_Source text:_
* * *

Proximity - Spatial Presence

Proximity Sensors
Turck Sensors
Turck Proximity Sensors

  1. Inductive Proximity Sensors

    Inductive proximity sensors are widely used in the modern high speed process control environment for the detection, positioning and counting of ferrous and non-ferrous metal objects. Due to the method of construction and superior performance of inductive sensors, they are increasingly used to replace the traditional limit switch, thus upgrading speed and reliability of existing machinery.

    Principle of Operation

    Inductive proximity sensors respond to ferrous and non - ferrous metal objects. They will also detect metal through a layer of non - metal material. An inductive sensor consists of an oscillator circuit (ie. the sensing part) and an output circuit including a switching device (eg. transistor or thyristor), all housed in a resin encapsulated body. An essential part of the oscillator circuit is the inductance coil creating a magnetic field in front of the sensing face. When the magnetic field is disturbed, the output circuit responds by either closing the output switch (normally open version type NO) or by opening the output switch (normally closed version type NC).

* * *

_Extracted information:_
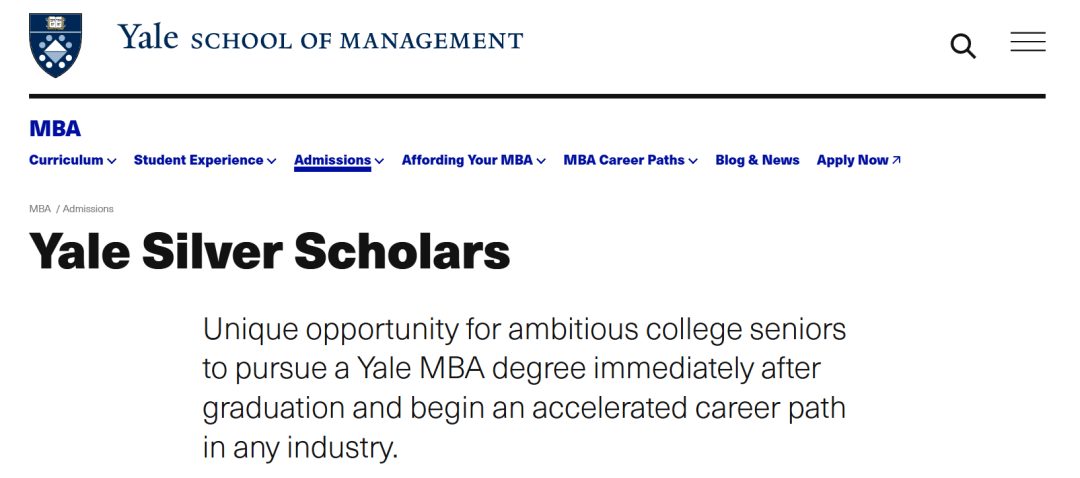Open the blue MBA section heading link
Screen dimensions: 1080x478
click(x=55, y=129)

* * *

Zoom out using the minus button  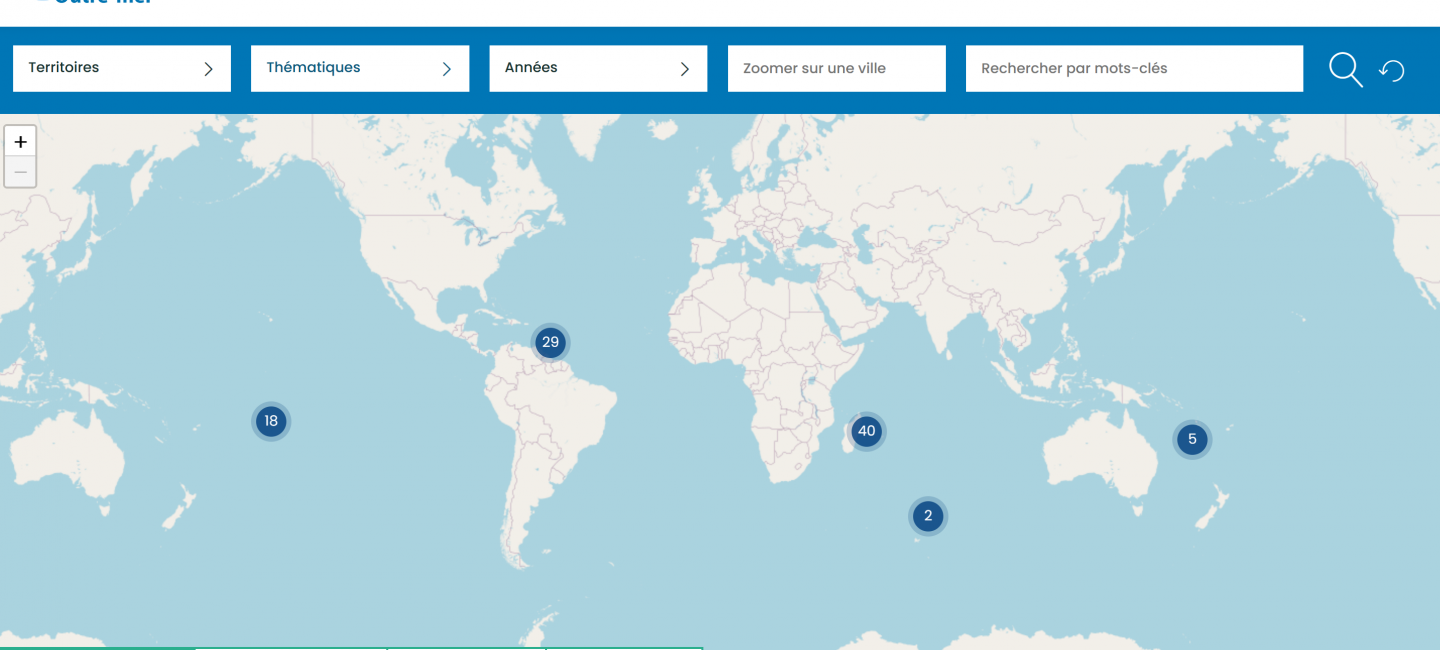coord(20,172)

* * *

_Required tasks:_
1. List every use for inductive proximity sensors in high-speed process control that the proximity sensor text names.
2. Carry on the proximity sensor text from its last sentence.

_In response:_
1. detection, positioning, counting

2.
  2. Capacitive Sensors

     

    Capacitive sensors are often successfully used in applications which cannot be solved with other sensing techniques. Capacitive sensors respond to a change in the dielectric medium surrounding the active face and can thus be tuned to sense almost any substance. Capacitive sensors can, also, sense a substance through a layer of glass, plastic or thin carton.

    Some typical applications for capacitive sensors are:

    1. Level control of non-conductive liquids (oil, alcohol, fuel).
    2. Level control of granular substances (flour, wheat, sugar).
    3. Sensing substances through a protective layer (eg. glass).

    The fact that capacitive sensors respond to most substances, necessitates some care during the installation, adjustment and long term operation of the sensor. The sensitivity of capacitive sensors is affected by the moisture content and the density of the substance to be sensed. Deposits of excessive dust and dirt on or around the sensing face of the sensor, cause erratic response and hence the sensor may require periodic cleaning if used in a polluting environment.

    Principle of Operation

    Capacitive sensors respond to any substance with a high dielectric constant (water, oil, fuel, sugar, paper) without necessarily making physical contact. They are less suitable for polystyrene and similar low density substances. Operation is based on an internal oscillator with two capacitive plate-electrodes, tuned to respond when a substance approaches the sensing face. When the target is sensed, the output switch will either close to activate a load for a normally open option or the switch will open to de-activate the load for a normally closed option. The LED will illuminate when the output switch closes.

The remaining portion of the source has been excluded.